CORONAVIRUS. UNINDUSTRIA RIETI: IMPRESE IN SICUREZZA RIPARTANO.

(DIRE) Roma, 9 apr. – “Nel totale rispetto di tutte le norme anticontagio e sulla salute ma, dove e’ possibile, le aziende ripartano in modo graduale”. L’appello arriva dal presidente di Unindustria Rieti, Alessandro Di Venanzio, che traccia un bilancio della situazione del territorio, a un mese dal lockdown, dalla chiusura o riduzione delle attivita’. “Le analisi indicano una perdita di 300 milioni al giorno di Pii nel Lazio, di cui 5 nel Reatino- spiega Di Venanzio.- Ovviamente, pero’, il primo pensiero va alle vittime del coronavirus e a chi, quotidianamente, e’ in prima linea contro la malattia: la salute e’ e resta la priorita’ di tutti, lavoratori e cittadini». Ma il dopo la fase 2 devono essere programmati, in un momento in cui la curva dei contagi sembra finalmente scendere. “Il rischio concreto, soprattutto per le piccole attivita’- osserva Di Venanzio- e’ che non possano riaprire: le spese fisse ci sono sempre, ma le entrate, il fatturato sono spesso prossimi allo zero.
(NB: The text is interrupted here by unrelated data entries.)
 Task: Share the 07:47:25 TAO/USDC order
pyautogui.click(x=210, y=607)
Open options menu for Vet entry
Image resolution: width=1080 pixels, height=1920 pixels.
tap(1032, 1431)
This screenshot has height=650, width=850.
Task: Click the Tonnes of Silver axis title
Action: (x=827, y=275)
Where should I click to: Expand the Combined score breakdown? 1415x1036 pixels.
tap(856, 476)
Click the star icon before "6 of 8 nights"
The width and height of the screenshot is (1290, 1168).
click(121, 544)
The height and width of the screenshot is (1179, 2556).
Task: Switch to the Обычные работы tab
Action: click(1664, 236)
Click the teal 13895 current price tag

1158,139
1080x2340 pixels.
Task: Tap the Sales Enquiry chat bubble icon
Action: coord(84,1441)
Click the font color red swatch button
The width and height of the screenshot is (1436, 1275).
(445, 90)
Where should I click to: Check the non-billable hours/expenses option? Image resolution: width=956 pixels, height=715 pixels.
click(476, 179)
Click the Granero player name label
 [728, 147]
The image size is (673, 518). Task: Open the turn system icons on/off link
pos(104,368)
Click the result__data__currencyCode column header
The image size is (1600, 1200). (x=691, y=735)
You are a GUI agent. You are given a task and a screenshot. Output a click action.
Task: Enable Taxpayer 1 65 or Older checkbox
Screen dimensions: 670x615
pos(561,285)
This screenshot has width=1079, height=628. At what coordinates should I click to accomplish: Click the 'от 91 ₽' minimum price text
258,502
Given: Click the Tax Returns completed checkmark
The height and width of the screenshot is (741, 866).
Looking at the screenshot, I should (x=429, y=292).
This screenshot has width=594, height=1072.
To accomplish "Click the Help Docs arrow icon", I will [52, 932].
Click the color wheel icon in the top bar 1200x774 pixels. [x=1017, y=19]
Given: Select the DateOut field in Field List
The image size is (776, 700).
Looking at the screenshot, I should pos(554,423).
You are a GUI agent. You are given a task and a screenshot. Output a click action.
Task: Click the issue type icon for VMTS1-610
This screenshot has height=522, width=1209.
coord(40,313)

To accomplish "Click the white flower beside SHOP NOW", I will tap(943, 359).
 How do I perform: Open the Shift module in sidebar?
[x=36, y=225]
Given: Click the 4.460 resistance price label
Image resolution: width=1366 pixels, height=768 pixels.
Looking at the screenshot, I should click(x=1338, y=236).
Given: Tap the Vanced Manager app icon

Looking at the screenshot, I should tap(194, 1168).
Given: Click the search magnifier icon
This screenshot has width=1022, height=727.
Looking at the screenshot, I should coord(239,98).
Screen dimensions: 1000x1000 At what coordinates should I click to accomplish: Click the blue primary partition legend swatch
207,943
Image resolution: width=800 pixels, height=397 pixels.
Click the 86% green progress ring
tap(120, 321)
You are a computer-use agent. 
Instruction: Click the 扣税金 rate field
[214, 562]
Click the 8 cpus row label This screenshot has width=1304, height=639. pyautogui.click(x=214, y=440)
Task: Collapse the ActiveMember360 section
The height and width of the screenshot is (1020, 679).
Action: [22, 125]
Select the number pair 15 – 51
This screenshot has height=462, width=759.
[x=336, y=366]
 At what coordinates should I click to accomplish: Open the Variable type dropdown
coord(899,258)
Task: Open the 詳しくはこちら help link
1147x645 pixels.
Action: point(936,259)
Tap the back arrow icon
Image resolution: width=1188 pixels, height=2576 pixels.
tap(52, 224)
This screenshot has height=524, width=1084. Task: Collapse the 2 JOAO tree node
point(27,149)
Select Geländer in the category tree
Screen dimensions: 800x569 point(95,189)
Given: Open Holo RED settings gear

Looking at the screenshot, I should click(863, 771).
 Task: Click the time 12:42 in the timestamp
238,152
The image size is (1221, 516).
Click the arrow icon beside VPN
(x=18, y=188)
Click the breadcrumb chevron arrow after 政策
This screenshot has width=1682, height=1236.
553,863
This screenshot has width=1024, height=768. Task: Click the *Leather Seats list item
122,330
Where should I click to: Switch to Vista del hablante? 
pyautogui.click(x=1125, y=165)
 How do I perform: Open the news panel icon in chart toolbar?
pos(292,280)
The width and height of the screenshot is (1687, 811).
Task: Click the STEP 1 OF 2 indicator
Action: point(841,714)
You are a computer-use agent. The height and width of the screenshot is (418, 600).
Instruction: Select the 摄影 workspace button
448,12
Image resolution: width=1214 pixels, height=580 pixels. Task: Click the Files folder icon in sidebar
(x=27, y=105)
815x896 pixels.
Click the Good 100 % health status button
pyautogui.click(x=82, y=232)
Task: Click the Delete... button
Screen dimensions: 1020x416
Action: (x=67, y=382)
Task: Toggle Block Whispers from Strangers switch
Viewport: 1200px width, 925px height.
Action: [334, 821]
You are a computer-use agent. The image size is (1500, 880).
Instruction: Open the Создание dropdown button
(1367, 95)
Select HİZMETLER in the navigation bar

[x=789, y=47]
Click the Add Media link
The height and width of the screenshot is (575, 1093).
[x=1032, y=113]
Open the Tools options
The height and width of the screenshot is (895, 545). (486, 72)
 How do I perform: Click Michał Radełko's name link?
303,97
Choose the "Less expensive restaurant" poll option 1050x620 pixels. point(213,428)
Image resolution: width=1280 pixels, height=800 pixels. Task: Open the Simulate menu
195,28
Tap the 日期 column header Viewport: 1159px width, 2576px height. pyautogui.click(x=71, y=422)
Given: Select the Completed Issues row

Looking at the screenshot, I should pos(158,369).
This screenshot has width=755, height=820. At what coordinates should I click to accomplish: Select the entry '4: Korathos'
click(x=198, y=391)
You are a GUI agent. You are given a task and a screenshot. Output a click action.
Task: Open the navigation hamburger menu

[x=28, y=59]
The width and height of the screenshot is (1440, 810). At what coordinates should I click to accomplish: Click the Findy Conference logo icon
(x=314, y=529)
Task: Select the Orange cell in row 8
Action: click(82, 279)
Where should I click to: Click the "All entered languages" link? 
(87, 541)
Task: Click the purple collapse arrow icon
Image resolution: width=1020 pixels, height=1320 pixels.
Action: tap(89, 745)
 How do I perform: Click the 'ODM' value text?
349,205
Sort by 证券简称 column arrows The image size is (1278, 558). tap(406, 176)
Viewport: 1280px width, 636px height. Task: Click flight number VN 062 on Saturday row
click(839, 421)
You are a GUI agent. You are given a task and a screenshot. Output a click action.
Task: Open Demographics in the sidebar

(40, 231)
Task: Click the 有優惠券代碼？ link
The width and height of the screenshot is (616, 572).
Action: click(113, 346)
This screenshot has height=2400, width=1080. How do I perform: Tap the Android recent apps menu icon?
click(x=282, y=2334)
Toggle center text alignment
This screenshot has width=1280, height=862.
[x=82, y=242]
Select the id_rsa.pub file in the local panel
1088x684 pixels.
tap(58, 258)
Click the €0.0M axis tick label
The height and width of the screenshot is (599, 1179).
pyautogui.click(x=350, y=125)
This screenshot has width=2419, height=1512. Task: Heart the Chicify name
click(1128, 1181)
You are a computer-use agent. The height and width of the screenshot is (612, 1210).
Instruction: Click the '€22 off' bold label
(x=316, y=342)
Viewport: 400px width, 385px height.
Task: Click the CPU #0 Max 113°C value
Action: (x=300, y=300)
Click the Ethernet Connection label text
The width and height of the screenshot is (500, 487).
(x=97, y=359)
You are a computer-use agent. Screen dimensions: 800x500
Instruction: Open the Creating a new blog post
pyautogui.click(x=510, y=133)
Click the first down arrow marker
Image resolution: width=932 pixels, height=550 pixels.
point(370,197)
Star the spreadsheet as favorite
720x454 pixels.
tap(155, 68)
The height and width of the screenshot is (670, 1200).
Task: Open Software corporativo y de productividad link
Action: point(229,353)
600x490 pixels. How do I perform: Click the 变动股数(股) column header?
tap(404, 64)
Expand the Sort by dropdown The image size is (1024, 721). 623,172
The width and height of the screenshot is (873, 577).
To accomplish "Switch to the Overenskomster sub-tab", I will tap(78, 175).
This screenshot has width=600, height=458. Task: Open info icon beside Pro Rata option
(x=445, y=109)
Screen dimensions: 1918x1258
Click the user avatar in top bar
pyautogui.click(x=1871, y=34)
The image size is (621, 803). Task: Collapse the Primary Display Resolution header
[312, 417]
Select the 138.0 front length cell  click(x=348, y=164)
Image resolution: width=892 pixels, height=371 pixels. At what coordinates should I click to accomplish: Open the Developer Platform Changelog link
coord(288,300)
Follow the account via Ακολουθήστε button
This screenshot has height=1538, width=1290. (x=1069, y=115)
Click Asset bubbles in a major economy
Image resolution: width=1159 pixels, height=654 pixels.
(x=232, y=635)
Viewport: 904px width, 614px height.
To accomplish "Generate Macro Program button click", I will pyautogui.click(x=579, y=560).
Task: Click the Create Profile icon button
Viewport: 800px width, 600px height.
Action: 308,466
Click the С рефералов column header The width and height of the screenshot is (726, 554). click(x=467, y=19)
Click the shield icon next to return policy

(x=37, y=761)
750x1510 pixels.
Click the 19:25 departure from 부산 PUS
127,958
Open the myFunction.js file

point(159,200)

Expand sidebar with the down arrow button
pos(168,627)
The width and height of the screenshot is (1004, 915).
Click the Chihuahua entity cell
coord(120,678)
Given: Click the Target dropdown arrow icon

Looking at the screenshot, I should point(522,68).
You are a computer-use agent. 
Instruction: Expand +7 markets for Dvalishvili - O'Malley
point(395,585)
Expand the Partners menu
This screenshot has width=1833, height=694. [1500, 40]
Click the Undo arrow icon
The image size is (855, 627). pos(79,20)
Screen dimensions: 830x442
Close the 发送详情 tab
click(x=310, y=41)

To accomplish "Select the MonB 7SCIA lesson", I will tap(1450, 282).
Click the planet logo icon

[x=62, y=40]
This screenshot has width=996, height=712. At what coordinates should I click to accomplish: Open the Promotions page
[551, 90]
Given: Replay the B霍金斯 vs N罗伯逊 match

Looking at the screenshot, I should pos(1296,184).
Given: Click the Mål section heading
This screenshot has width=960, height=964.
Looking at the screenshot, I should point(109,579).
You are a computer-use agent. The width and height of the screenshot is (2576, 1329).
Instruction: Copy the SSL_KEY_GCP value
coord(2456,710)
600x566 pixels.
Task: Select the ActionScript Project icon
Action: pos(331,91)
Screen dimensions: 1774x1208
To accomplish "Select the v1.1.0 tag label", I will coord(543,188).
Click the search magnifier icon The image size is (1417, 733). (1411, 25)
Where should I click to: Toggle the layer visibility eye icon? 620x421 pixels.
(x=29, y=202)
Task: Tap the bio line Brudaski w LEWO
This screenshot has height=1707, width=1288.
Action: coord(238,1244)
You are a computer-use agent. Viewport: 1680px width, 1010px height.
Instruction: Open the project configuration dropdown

E, nel Reatino, siamo in un territorio gia’ ferito dal terremoto del 2016 e da tutti i problemi preesistenti alla pandemia”.

Tutto dipende dall’evoluzione dei contagi. L’attuale decreto scadra’ il 13 aprile. “L’obiettivo e’ che, appena possibile, anche a iniziare da dopo Pasqua e soprattutto nelle aziende dove siano garantiti distanza sociale, mascherine, guanti e tutte le precauzioni, si riparta- auspica il presidente – Nelle imprese dove le norme di tutela della salute possono essere applicate e rispettate, in modo graduale, con turni e personale a rotazione, e’ importante riprendere. Questo scenario, del resto, e’ contenuto nel protocollo siglato alla meta’ di marzo, tra associazioni e sindacati: dove e’ possibile rispettare le norme sulla salute, si riparta appena possibile. Nel Reatino, peraltro, sono numerose le attivita’ che si erano impegnate nel rispetto anche prima del blocco: si e’ registrato un alto senso di responsabilita'”. “Nel primo semestre del 2020 – ricorda Di Venanzio – la stima e’ di una perdita di 10 punti percentuale del Pii. Per l’intero anno, si puo’ contenere il calo a meno 6, ma solo se il 90 per cento delle attivita’ riprende entro la fine di maggio, altrimenti i dati saranno peggiori. Per il Reatino, ad esempio, gli ordini dal nord da tempo non sono piu’ stati consegnati”. La crisi economica collegata alla pandemia e’ arrivata dopo una situazione gia’ difficile. “Tra i comparti piu’ coinvolti – conclude Di Venanzio – ci sono industria e settore edile: occorre snellire la burocrazia, garantire i pagamenti, senza contare le responsabilita’ crescenti sul lavoro. Le ripercussioni sono state e sono proporzionali a quanto si faceva prima. In questa crisi, si sono perse anche quote di mercato, con commesse spostate, ad esempio, in Austria e Ungheria. Ora bisognera’ non solo frenare le perdite, ma riconquistarle. Per questo, adottando tutte le precauzioni, dove e’ possibile, e’ giusto ripartire”.